Interface element records:

------------------------------------------------

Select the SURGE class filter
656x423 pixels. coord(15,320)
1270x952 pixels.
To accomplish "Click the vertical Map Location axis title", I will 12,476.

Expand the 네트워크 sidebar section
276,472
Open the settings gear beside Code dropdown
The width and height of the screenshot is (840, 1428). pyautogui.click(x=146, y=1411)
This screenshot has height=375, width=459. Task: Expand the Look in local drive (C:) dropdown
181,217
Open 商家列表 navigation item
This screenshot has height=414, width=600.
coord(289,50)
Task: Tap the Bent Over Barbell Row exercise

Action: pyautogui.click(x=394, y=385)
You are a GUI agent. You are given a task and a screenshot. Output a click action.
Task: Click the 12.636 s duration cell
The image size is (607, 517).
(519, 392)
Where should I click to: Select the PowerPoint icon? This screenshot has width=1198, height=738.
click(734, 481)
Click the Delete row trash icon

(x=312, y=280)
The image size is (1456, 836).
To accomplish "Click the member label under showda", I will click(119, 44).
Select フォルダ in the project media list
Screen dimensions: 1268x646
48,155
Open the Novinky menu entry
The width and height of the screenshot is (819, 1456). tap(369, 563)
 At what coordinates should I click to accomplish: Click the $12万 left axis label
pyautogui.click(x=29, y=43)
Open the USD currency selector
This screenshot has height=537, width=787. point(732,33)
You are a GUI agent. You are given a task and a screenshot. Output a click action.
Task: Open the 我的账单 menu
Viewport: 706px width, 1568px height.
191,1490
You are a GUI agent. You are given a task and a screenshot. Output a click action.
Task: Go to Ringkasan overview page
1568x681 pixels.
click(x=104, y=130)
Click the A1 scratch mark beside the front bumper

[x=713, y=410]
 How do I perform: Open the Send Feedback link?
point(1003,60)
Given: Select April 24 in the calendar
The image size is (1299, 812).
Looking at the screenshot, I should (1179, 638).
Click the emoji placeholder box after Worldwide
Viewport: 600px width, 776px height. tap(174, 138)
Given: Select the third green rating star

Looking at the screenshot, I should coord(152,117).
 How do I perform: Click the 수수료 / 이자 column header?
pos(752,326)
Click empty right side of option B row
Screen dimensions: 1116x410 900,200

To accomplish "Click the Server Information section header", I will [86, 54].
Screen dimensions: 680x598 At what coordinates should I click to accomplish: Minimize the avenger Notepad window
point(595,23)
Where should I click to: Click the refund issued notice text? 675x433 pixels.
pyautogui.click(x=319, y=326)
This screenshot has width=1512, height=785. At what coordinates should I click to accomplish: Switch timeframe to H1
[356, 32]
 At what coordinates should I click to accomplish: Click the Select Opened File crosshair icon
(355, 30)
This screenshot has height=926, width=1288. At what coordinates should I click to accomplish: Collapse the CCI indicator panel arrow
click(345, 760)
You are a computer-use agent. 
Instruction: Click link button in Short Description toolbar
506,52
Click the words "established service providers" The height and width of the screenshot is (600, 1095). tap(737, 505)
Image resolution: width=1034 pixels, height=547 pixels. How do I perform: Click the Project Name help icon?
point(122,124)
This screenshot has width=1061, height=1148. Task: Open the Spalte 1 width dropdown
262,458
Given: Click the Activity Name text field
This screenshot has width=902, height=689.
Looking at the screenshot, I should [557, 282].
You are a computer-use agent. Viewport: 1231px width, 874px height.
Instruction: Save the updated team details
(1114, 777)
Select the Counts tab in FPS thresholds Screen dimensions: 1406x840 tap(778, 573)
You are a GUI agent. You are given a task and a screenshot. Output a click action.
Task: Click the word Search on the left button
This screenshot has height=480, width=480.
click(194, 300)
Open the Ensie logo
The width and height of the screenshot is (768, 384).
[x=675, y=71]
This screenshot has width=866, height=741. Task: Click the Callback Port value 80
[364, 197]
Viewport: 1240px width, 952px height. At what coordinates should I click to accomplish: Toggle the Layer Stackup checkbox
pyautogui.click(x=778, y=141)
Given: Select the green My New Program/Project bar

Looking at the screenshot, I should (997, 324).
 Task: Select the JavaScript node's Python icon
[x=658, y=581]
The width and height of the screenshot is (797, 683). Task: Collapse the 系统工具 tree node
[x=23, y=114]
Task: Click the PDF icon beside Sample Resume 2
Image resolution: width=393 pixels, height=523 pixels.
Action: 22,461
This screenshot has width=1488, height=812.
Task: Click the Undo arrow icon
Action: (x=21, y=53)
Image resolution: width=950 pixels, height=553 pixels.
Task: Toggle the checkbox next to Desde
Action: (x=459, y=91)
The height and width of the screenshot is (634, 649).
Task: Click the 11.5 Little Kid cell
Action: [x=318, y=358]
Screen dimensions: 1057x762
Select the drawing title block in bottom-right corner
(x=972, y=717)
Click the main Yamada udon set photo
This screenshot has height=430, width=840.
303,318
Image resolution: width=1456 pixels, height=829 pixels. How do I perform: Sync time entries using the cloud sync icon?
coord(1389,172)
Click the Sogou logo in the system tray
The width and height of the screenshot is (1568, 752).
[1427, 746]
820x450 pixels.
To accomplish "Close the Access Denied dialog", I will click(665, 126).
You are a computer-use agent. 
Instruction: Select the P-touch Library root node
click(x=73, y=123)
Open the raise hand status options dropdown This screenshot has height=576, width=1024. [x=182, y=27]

------------------------------------------------

DIRECTIONS – Rewrite the material from its start through the line containing "The width and height of the screenshot is (840, 1428)." with "sidebar" replaced by "side panel". Leave everything else in those lines unchanged.

SOLUTION TO THE EXERCISE –
Select the SURGE class filter
656x423 pixels. coord(15,320)
1270x952 pixels.
To accomplish "Click the vertical Map Location axis title", I will 12,476.

Expand the 네트워크 side panel section
276,472
Open the settings gear beside Code dropdown
The width and height of the screenshot is (840, 1428). pyautogui.click(x=146, y=1411)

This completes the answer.